Orang-orang berbondong-bondong
berangkat kerja tiap pagi, untuk gaji di genggaman jari.
“Jari memang luar biasa peranannya.”Menjadi wakil diri dalam manifestasi
citra diri. Dengan jari-jari mereka membeli, menunjukkan keberhasilan berkonsumsi, lalu membagikan
citra bahagia dalam kesenangan ekstasi. Kemudian bangga dalam waktu yang tak
seberapa. Setelah tuntas habis bangga, buru-buru harus menggenggam gaji lagi,
untuk belanja lagi.
“Ini aku, lihatlah ini aku, betapa
bahagia aku, wahai dunia!”
Manusia banyak sekali jumlahnya.
“Tiap satu, ingin mengada. Dianggap
ada. Berbuat apa saja; untuk diakui bahwasanya ada di dalam pergaulan antar
manusia.”
Modernisasi menuntut
kecepatan-percepatan. Maka ‘instan-isasi’ jadi jalan untuk lari. Pergaulan
antar manusia direduksi menjadi perkenalan antar citra.

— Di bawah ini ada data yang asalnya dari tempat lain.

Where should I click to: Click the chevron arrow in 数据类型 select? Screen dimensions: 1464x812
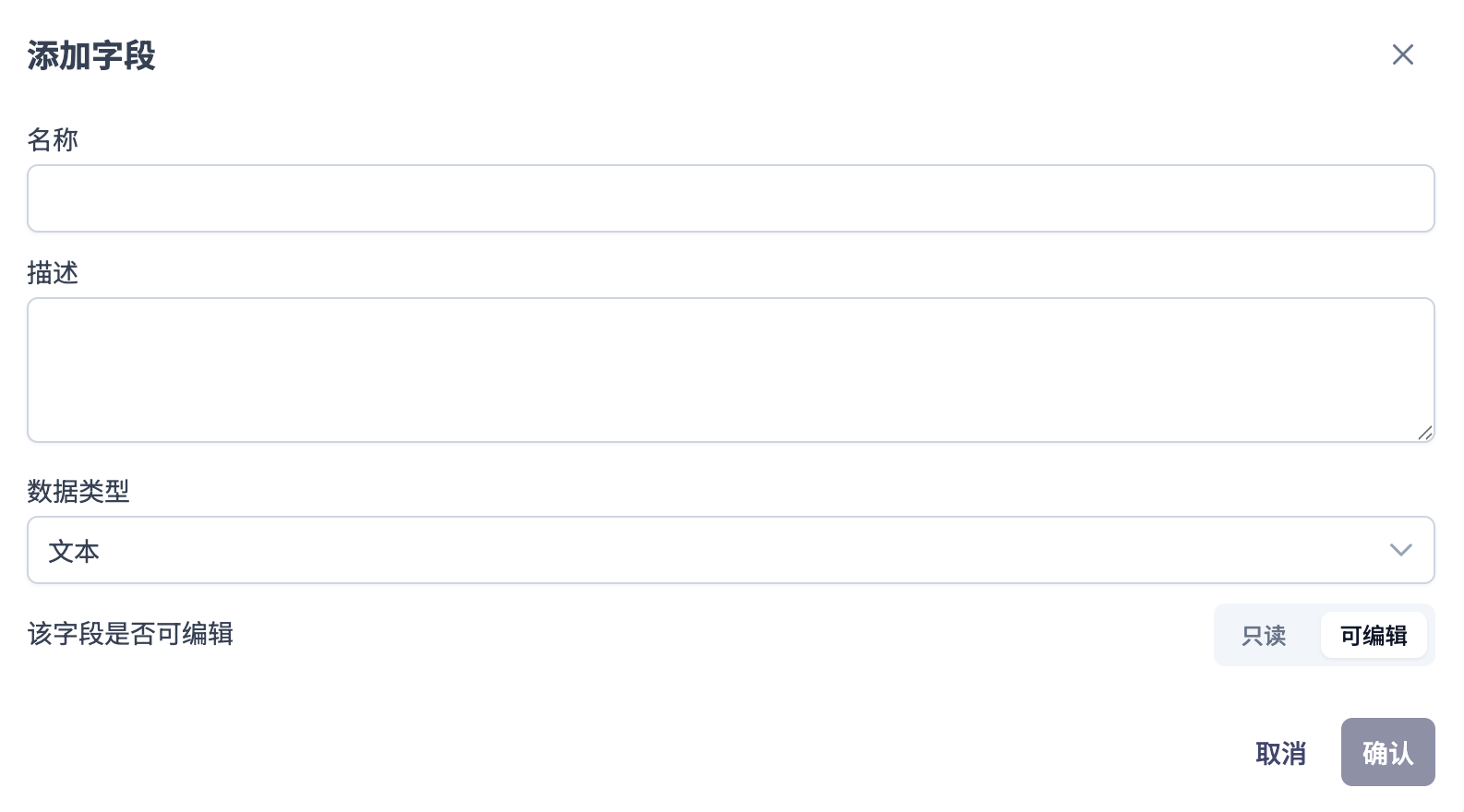(1400, 550)
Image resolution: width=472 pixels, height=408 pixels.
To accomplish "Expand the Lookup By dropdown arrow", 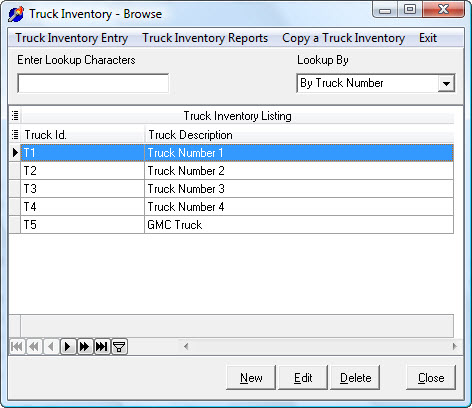I will pos(446,83).

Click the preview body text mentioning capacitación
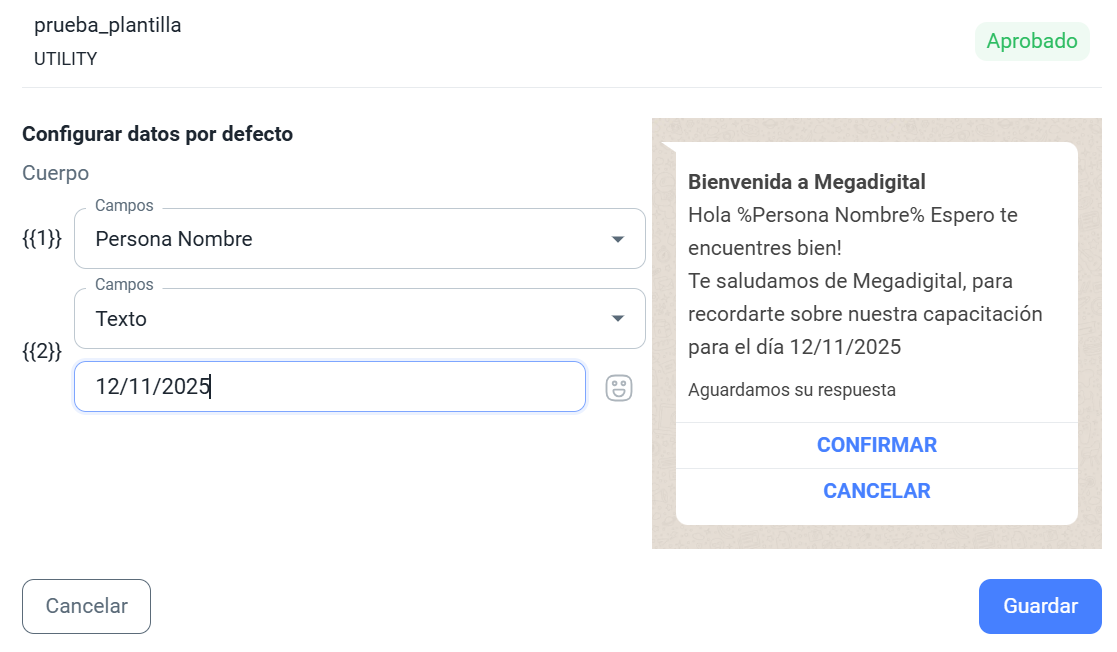point(865,314)
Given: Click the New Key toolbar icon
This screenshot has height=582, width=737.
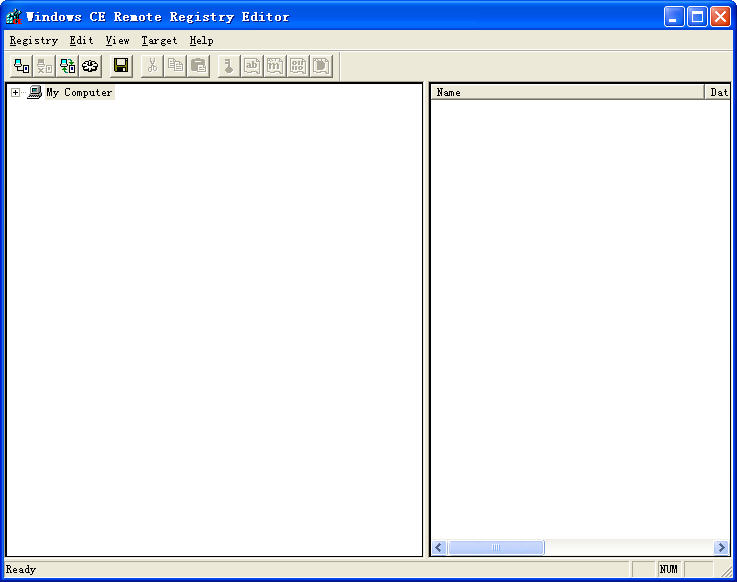Looking at the screenshot, I should coord(228,66).
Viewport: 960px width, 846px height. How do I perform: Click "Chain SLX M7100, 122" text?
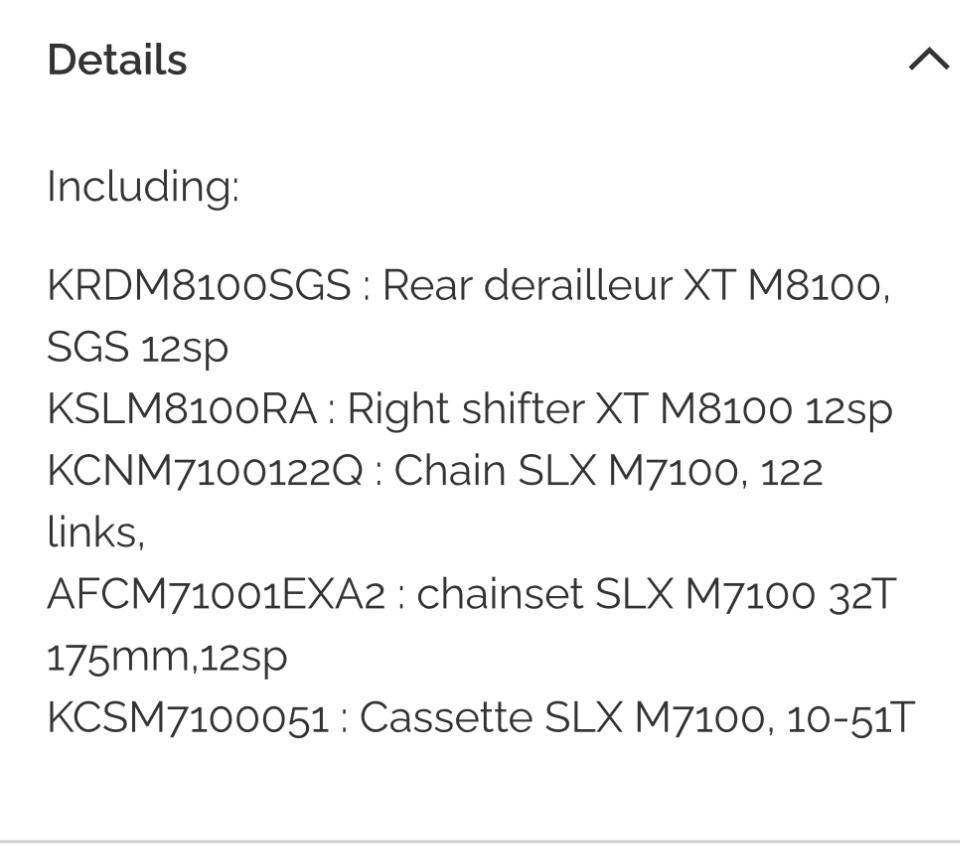pyautogui.click(x=608, y=471)
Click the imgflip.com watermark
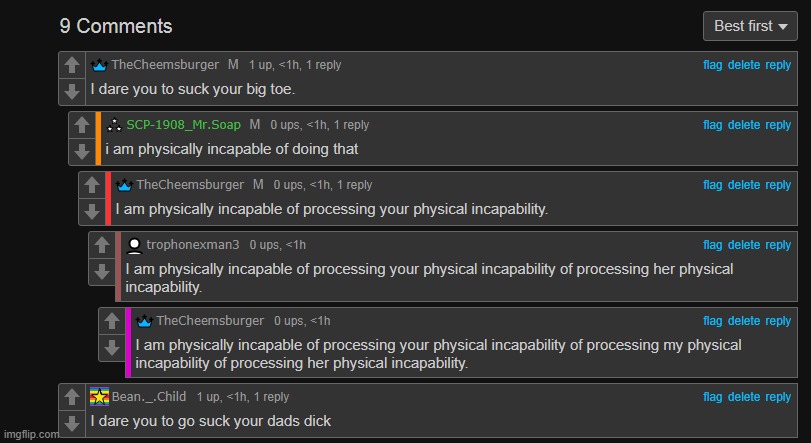 click(x=30, y=435)
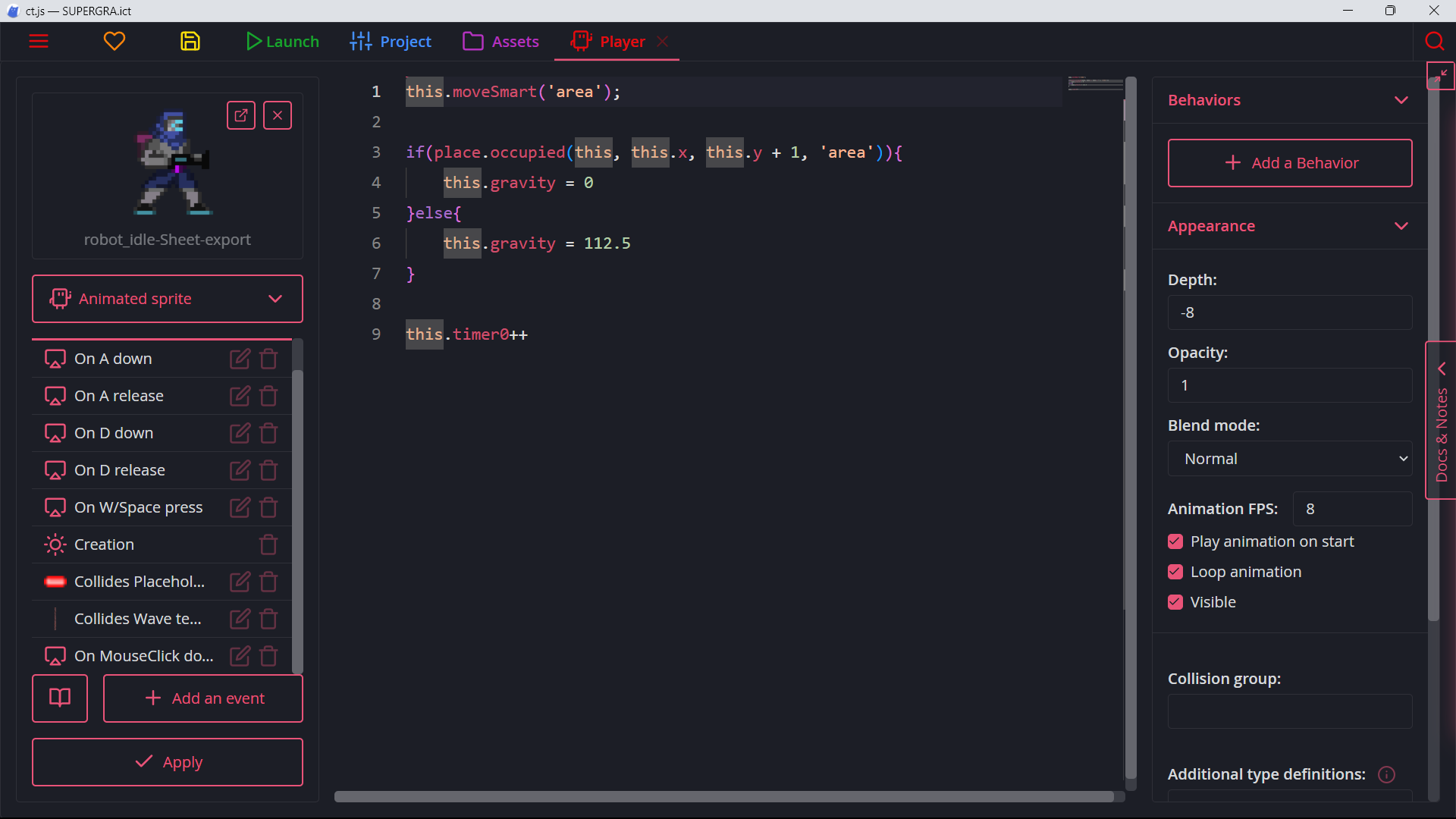
Task: Click the Add a Behavior button
Action: [x=1290, y=163]
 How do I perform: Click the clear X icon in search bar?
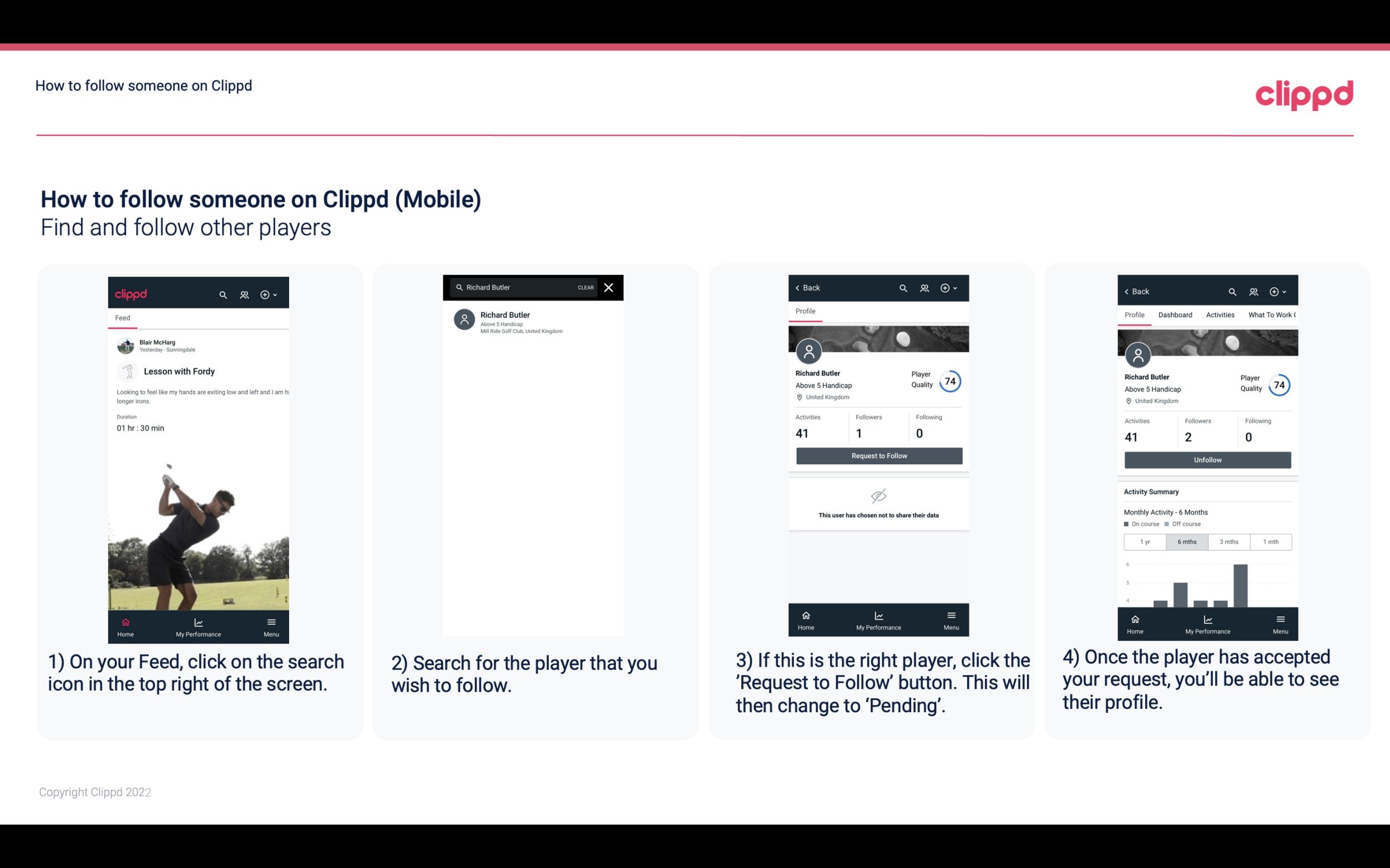pos(608,287)
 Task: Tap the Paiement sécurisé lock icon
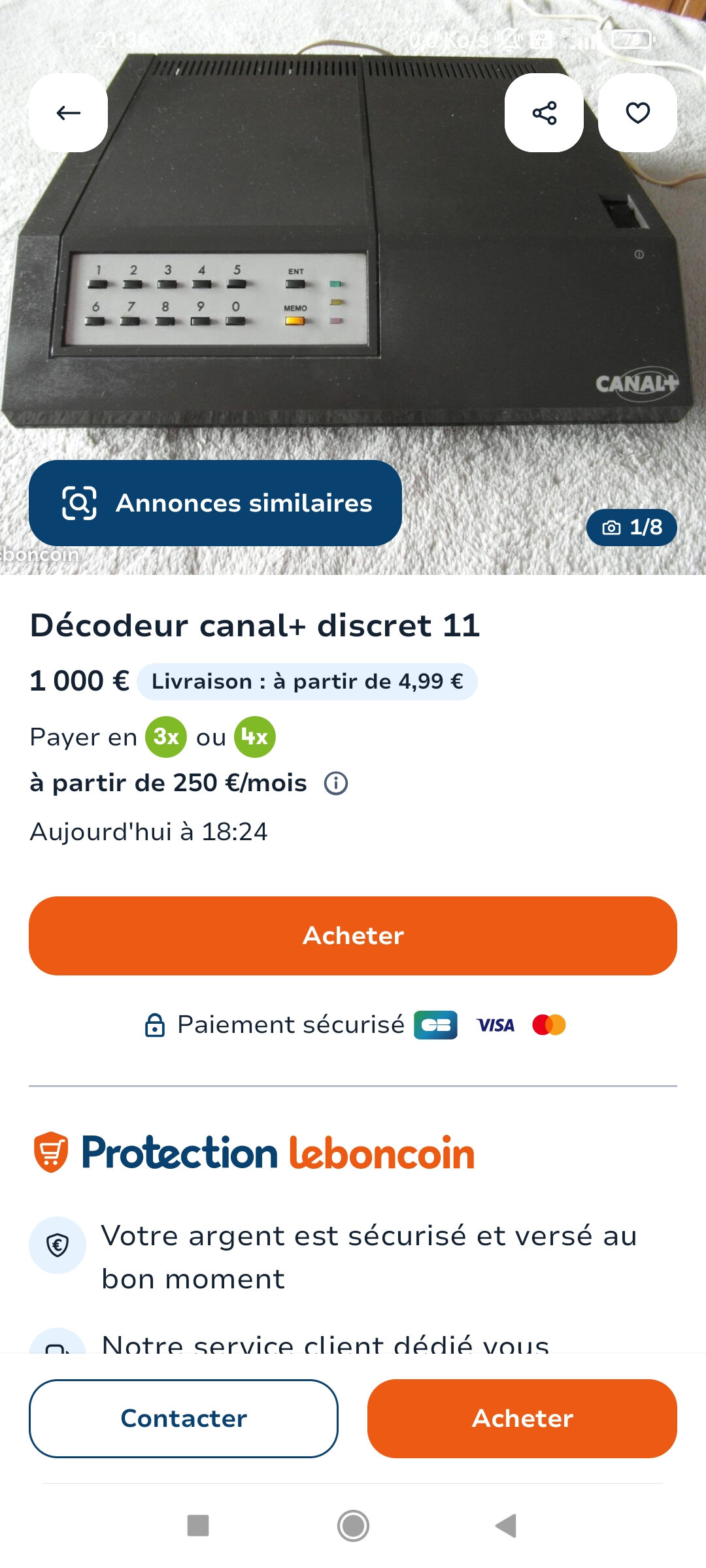(x=154, y=1025)
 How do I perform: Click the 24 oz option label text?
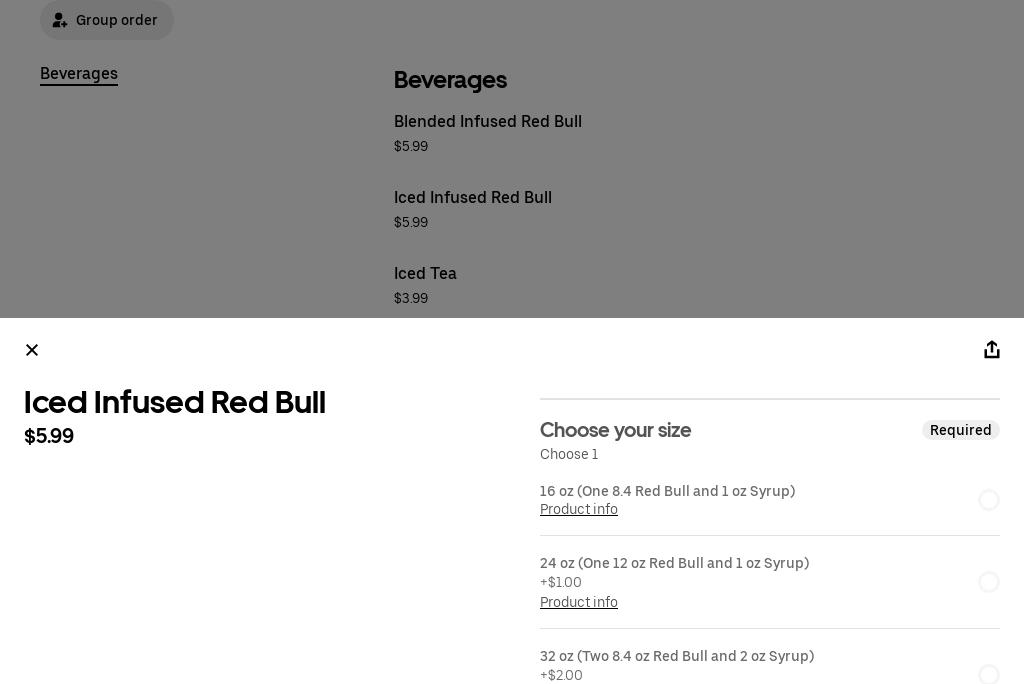(674, 564)
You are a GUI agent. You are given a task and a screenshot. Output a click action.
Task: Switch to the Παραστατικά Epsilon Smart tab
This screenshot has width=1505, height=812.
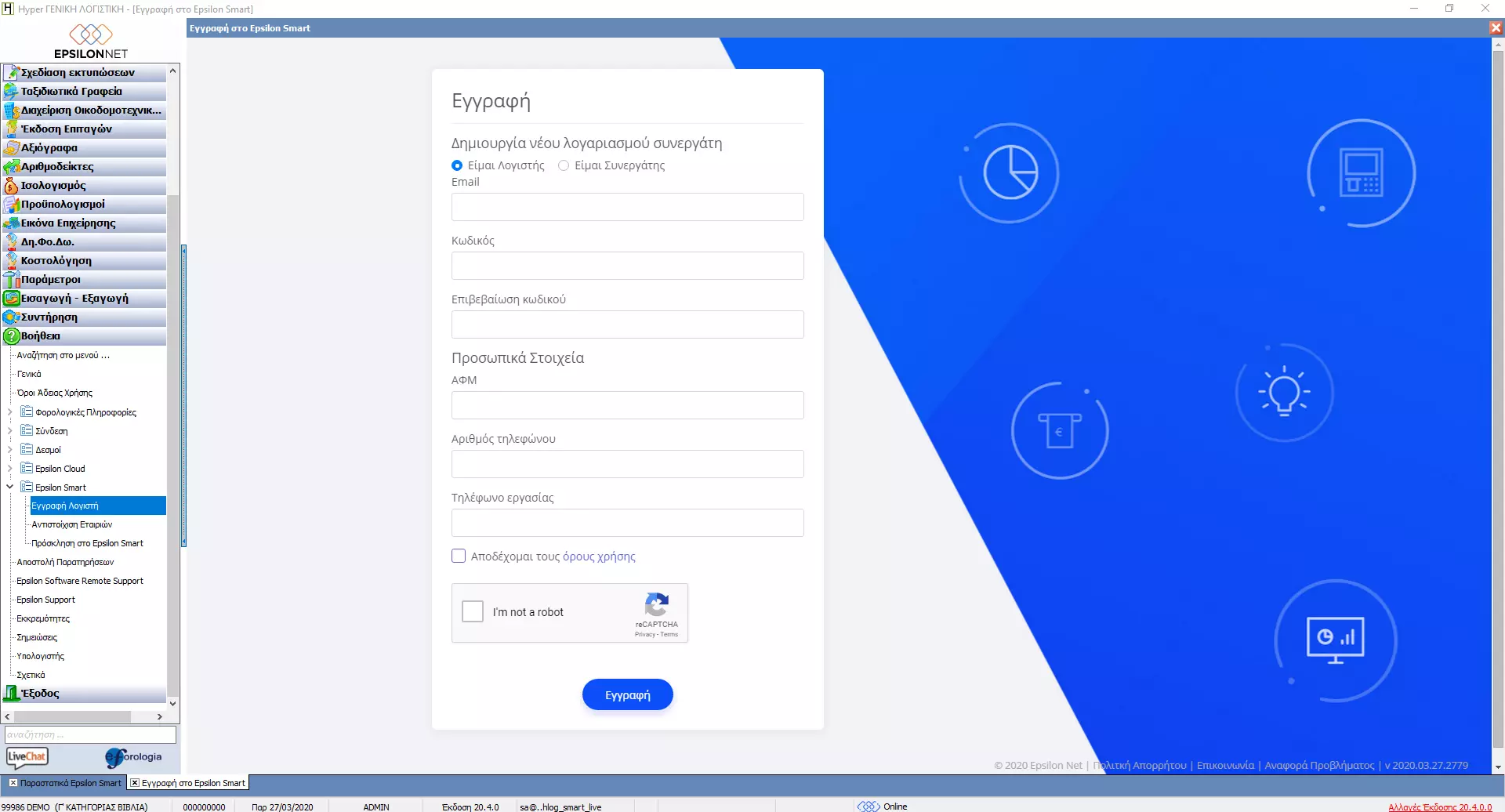71,783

“Adanya aku adalah terlibatnya aku di
dalam lingkaran trendi.”
Untuk masuk ke dalam lingkar itu, ada seperangkat
syarat yang musti dibeli sebagai tiket masuk. Ada yang berkemampuan tunai, ada
yang berkemampuan kredit.
“Sialan, dasarnya itu bukan esensi! Lingkaran
trendi terus berubah-ubah.”
Orang-orang berlari kesana-kemari, dari
trendi satu ke trendi yang baru. Tak jarang trendi lama menjadi trendi baru.
Kerumunan satu ke kerumunan yang lain. Daur ulang sampah peradaban oleh mesin
industri menjadi semacam perhiasan yang memabukkan.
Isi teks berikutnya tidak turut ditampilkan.